● **Task directions**: The answer must be the full set of records, repeated exactly.
=== Data section ===
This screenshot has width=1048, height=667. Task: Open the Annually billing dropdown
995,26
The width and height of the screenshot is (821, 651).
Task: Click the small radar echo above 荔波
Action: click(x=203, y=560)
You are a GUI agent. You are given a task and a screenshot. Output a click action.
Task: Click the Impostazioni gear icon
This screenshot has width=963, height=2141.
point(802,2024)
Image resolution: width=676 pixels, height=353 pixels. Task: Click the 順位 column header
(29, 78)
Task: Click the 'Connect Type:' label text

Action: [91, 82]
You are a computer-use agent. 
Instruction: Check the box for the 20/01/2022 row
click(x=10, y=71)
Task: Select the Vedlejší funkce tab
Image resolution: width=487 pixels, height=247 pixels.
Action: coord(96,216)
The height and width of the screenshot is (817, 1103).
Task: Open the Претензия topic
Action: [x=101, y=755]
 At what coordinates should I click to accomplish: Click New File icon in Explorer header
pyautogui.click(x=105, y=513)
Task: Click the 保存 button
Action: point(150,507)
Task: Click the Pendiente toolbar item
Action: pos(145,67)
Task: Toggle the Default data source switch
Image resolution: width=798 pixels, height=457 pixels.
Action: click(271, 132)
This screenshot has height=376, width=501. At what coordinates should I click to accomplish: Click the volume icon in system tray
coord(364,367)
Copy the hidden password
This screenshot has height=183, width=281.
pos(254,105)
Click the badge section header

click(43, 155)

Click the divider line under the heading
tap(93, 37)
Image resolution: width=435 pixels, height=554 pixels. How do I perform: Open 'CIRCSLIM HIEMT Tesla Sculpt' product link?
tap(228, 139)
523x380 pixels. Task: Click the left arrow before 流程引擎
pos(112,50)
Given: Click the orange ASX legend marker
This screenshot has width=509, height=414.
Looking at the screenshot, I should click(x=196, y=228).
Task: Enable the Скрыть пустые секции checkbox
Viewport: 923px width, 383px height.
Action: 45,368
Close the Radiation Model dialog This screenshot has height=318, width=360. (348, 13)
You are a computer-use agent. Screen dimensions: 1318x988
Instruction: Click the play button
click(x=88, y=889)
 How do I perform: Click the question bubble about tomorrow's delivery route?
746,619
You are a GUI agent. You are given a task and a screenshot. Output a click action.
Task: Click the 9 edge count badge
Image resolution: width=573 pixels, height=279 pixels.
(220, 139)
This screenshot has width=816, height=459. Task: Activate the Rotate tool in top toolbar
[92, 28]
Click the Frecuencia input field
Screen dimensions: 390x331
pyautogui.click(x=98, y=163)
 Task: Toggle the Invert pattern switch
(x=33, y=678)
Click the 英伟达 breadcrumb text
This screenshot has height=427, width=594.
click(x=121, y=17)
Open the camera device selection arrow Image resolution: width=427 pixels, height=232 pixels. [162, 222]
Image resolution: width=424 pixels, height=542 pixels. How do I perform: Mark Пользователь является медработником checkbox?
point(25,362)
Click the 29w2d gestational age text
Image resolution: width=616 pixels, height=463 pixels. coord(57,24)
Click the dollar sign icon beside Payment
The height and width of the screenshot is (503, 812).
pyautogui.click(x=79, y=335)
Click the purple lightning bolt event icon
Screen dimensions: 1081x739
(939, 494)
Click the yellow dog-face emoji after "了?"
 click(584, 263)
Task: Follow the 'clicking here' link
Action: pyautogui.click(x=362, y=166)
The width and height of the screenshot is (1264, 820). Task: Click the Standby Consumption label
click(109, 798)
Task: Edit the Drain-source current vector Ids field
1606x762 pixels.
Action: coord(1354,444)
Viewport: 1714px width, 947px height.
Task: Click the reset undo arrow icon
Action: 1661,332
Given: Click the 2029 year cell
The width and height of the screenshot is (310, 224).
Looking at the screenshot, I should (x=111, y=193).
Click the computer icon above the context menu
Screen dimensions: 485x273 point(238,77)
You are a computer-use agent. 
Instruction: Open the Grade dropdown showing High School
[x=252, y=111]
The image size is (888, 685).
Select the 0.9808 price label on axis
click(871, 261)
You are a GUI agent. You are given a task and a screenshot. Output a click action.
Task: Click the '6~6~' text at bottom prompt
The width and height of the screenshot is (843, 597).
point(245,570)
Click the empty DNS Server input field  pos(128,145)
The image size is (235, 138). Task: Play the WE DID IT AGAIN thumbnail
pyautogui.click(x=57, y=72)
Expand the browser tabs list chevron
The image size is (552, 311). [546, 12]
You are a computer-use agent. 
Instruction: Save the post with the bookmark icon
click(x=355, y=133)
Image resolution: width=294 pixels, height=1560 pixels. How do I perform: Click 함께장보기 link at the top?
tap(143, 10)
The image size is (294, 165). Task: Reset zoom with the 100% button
===
● **Answer area**:
This screenshot has width=1048, height=667. Task: Open the Annually billing dropdown
995,26
The width and height of the screenshot is (821, 651).
Task: Click the small radar echo above 荔波
Action: click(x=203, y=560)
You are a GUI agent. You are given a task and a screenshot. Output a click action.
Task: Click the Impostazioni gear icon
This screenshot has width=963, height=2141.
point(802,2024)
Image resolution: width=676 pixels, height=353 pixels. Task: Click the 順位 column header
(29, 78)
Task: Click the 'Connect Type:' label text

Action: [91, 82]
You are a computer-use agent. 
Instruction: Check the box for the 20/01/2022 row
click(x=10, y=71)
Task: Select the Vedlejší funkce tab
Image resolution: width=487 pixels, height=247 pixels.
Action: coord(96,216)
The height and width of the screenshot is (817, 1103).
Task: Open the Претензия topic
Action: [x=101, y=755]
 At what coordinates should I click to accomplish: Click New File icon in Explorer header
pyautogui.click(x=105, y=513)
Task: Click the 保存 button
Action: point(150,507)
Task: Click the Pendiente toolbar item
Action: pos(145,67)
Task: Toggle the Default data source switch
Image resolution: width=798 pixels, height=457 pixels.
Action: click(271, 132)
This screenshot has height=376, width=501. At what coordinates should I click to accomplish: Click the volume icon in system tray
coord(364,367)
Copy the hidden password
This screenshot has height=183, width=281.
pos(254,105)
Click the badge section header

click(43, 155)

Click the divider line under the heading
tap(93, 37)
Image resolution: width=435 pixels, height=554 pixels. How do I perform: Open 'CIRCSLIM HIEMT Tesla Sculpt' product link?
tap(228, 139)
523x380 pixels. Task: Click the left arrow before 流程引擎
pos(112,50)
Given: Click the orange ASX legend marker
This screenshot has width=509, height=414.
Looking at the screenshot, I should click(x=196, y=228).
Task: Enable the Скрыть пустые секции checkbox
Viewport: 923px width, 383px height.
Action: 45,368
Close the Radiation Model dialog This screenshot has height=318, width=360. (348, 13)
You are a computer-use agent. Screen dimensions: 1318x988
Instruction: Click the play button
click(x=88, y=889)
 How do I perform: Click the question bubble about tomorrow's delivery route?
746,619
You are a GUI agent. You are given a task and a screenshot. Output a click action.
Task: Click the 9 edge count badge
Image resolution: width=573 pixels, height=279 pixels.
(220, 139)
This screenshot has width=816, height=459. Task: Activate the Rotate tool in top toolbar
[92, 28]
Click the Frecuencia input field
Screen dimensions: 390x331
pyautogui.click(x=98, y=163)
 Task: Toggle the Invert pattern switch
(x=33, y=678)
Click the 英伟达 breadcrumb text
This screenshot has height=427, width=594.
click(x=121, y=17)
Open the camera device selection arrow Image resolution: width=427 pixels, height=232 pixels. [162, 222]
Image resolution: width=424 pixels, height=542 pixels. How do I perform: Mark Пользователь является медработником checkbox?
point(25,362)
Click the 29w2d gestational age text
Image resolution: width=616 pixels, height=463 pixels. coord(57,24)
Click the dollar sign icon beside Payment
The height and width of the screenshot is (503, 812).
pyautogui.click(x=79, y=335)
Click the purple lightning bolt event icon
Screen dimensions: 1081x739
(939, 494)
Click the yellow dog-face emoji after "了?"
 click(584, 263)
Task: Follow the 'clicking here' link
Action: pyautogui.click(x=362, y=166)
The width and height of the screenshot is (1264, 820). Task: Click the Standby Consumption label
click(109, 798)
Task: Edit the Drain-source current vector Ids field
1606x762 pixels.
Action: coord(1354,444)
Viewport: 1714px width, 947px height.
Task: Click the reset undo arrow icon
Action: 1661,332
Given: Click the 2029 year cell
The width and height of the screenshot is (310, 224).
Looking at the screenshot, I should (x=111, y=193).
Click the computer icon above the context menu
Screen dimensions: 485x273 point(238,77)
You are a computer-use agent. 
Instruction: Open the Grade dropdown showing High School
[x=252, y=111]
The image size is (888, 685).
Select the 0.9808 price label on axis
click(871, 261)
You are a GUI agent. You are given a task and a screenshot. Output a click action.
Task: Click the '6~6~' text at bottom prompt
The width and height of the screenshot is (843, 597).
point(245,570)
Click the empty DNS Server input field  pos(128,145)
The image size is (235, 138). Task: Play the WE DID IT AGAIN thumbnail
pyautogui.click(x=57, y=72)
Expand the browser tabs list chevron
The image size is (552, 311). [546, 12]
You are a computer-use agent. 
Instruction: Save the post with the bookmark icon
click(x=355, y=133)
Image resolution: width=294 pixels, height=1560 pixels. How do I perform: Click 함께장보기 link at the top?
tap(143, 10)
The image size is (294, 165). Task: Reset zoom with the 100% button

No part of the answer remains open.